Gérard Collomb, the interior minister, is facing calls to resign after claims that he knew about the alleged assault but failed to act. He is to appear before a parliamentary committee of inquiry on Monday.

Mr Benalla had to cancel his wedding on Saturday as detectives questioned him and searched his home before releasing him from custody in the evening.

Mr Macron and his wife Brigitte had not planned to attend the wedding reception at a restaurant in the chic 16th arrondissement of Paris, but several other presidential officials had been expected.

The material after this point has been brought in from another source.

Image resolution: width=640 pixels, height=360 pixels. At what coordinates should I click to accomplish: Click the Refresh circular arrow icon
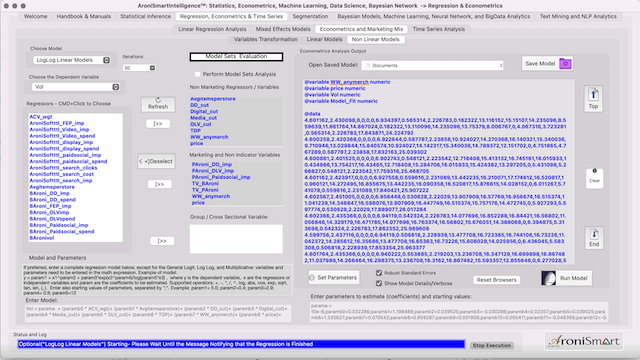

Mr Benalla was suspended for two weeks after the alleged assault on May 1. But he was only sacked as a top presidential security official on Friday, two days after Le Monde newspaper published mobile phone footage showing Mr Benalla wearing a police helmet and armband as he hit a man and attempted to push a woman to the ground.

Police were shown watching without intervening. Suspicions of a cover-up were fuelled by what appeared to be inconsistent answers by Mr Macron’s office.

It said Mr Benalla had been moved to administrative duties instead of security after the alleged assault, but photographs emerged during the weekend showing him at the president’s side, on July 14, Bastille Day, apparently guarding him.

Mr Benalla, 26, who earned more than £100,000 a year, was given a grace-and-favour apartment earlier this month in a palatial riverside mansion where President François Mitterrand housed his mistress and their illegitimate daughter.

He also had an official car, equipped with a revolving emergency light, a driver and a parliamentary pass to enter the National Assembly.  

A reserve gendarme holding the rank of lieutenant-colonel, he accompanied security forces at the May Day demonstration as an observer from the president’s office.

He is reported to have told investigators that the police officer liaising with him provided him with an armband, a helmet and a police radio. It emerged that Mr Benalla, a law graduate, told friends that he dreamed of becoming a security consultant to showbiz stars.

He is said to have been obsessed with the film, The Bodyguard, in which Whitney Houston plays a singer who falls in love with a former secret service agent hired to protect her.

A former gym trainer in Evreux, a town near Paris where Mr Benalla grew up, said he had been “a skinny kid who pumped iron like one of the damned”. Prosecutors asked for Mr Benalla and Mr Crase to be barred from working in any public function or possessing weapons.